(Stored data entries)
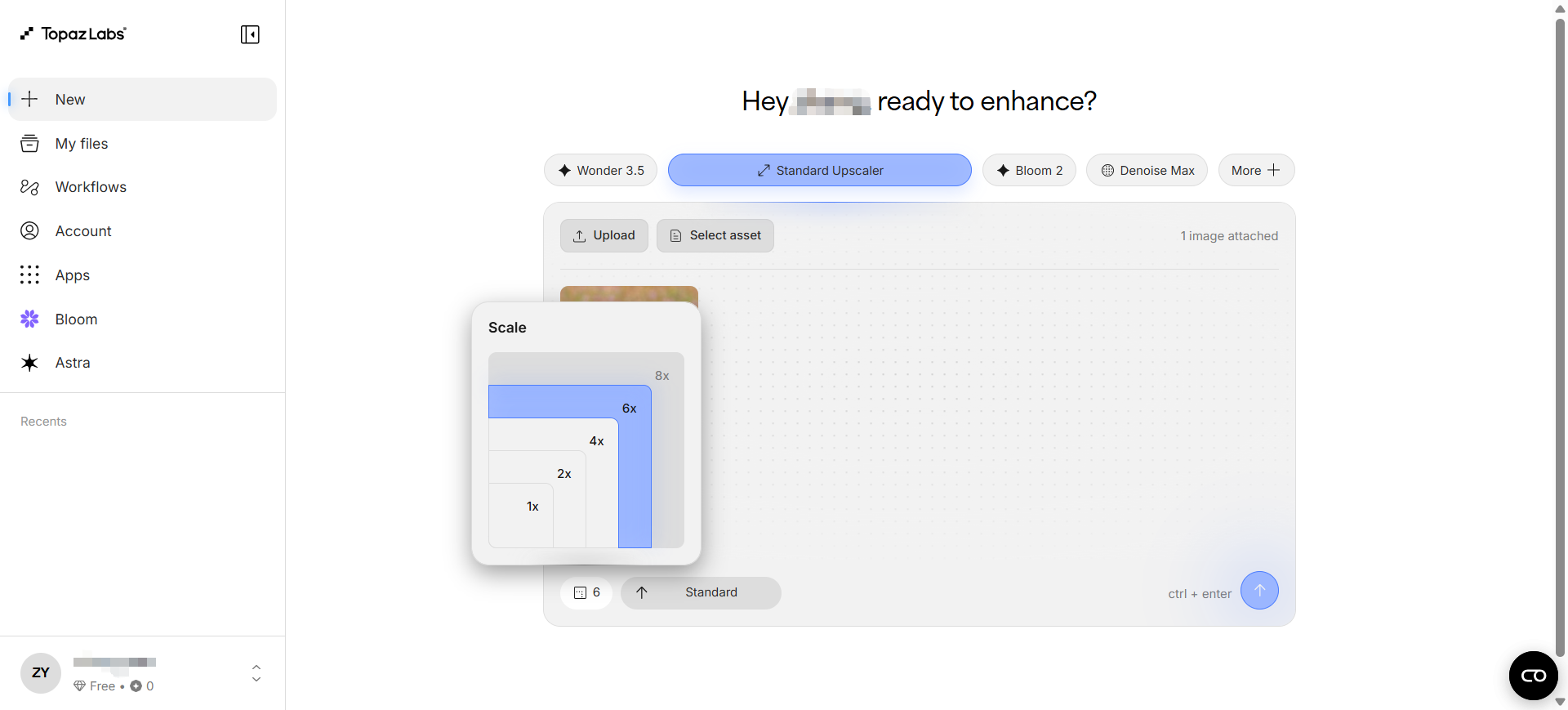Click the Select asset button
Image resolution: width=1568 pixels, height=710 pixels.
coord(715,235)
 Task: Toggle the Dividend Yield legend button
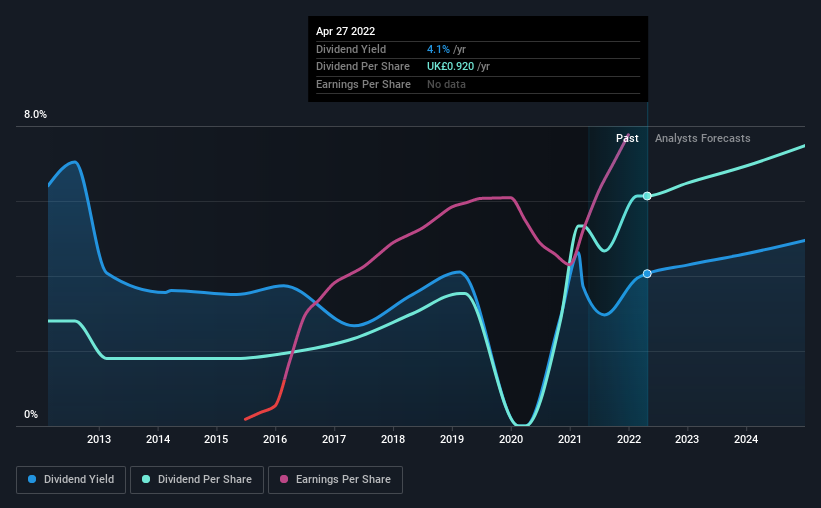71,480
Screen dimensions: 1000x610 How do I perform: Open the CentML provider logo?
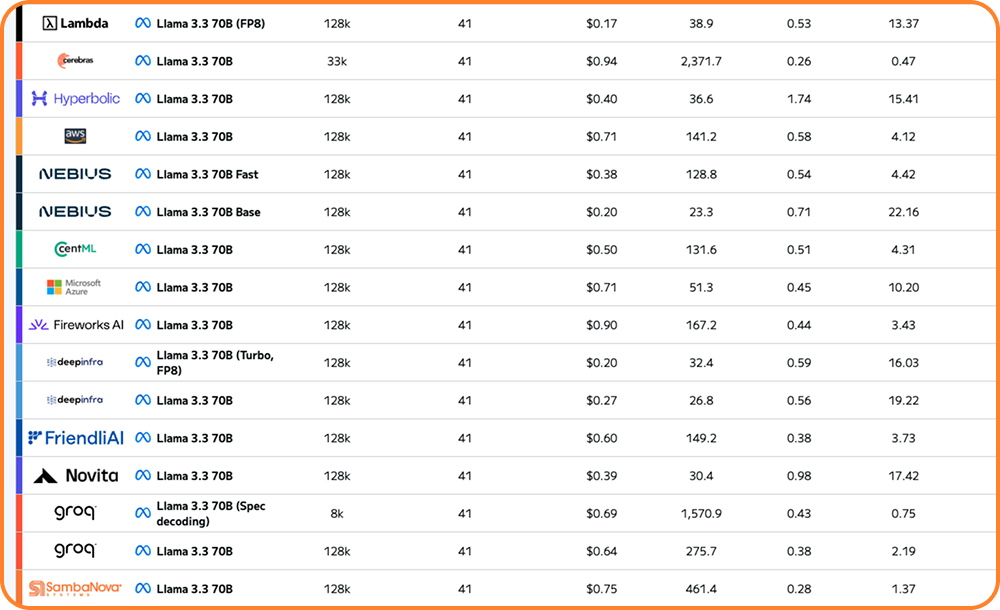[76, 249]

Your instructions:
From the line that contains "Task: Toggle the" down to the final line of the entries above, please copy each line exactly, excluding pictures.

Solution for this problem:
 Task: Toggle the Dividend Yield legend button
71,480
Screen dimensions: 1000x610 How do I perform: Open the CentML provider logo?
[76, 249]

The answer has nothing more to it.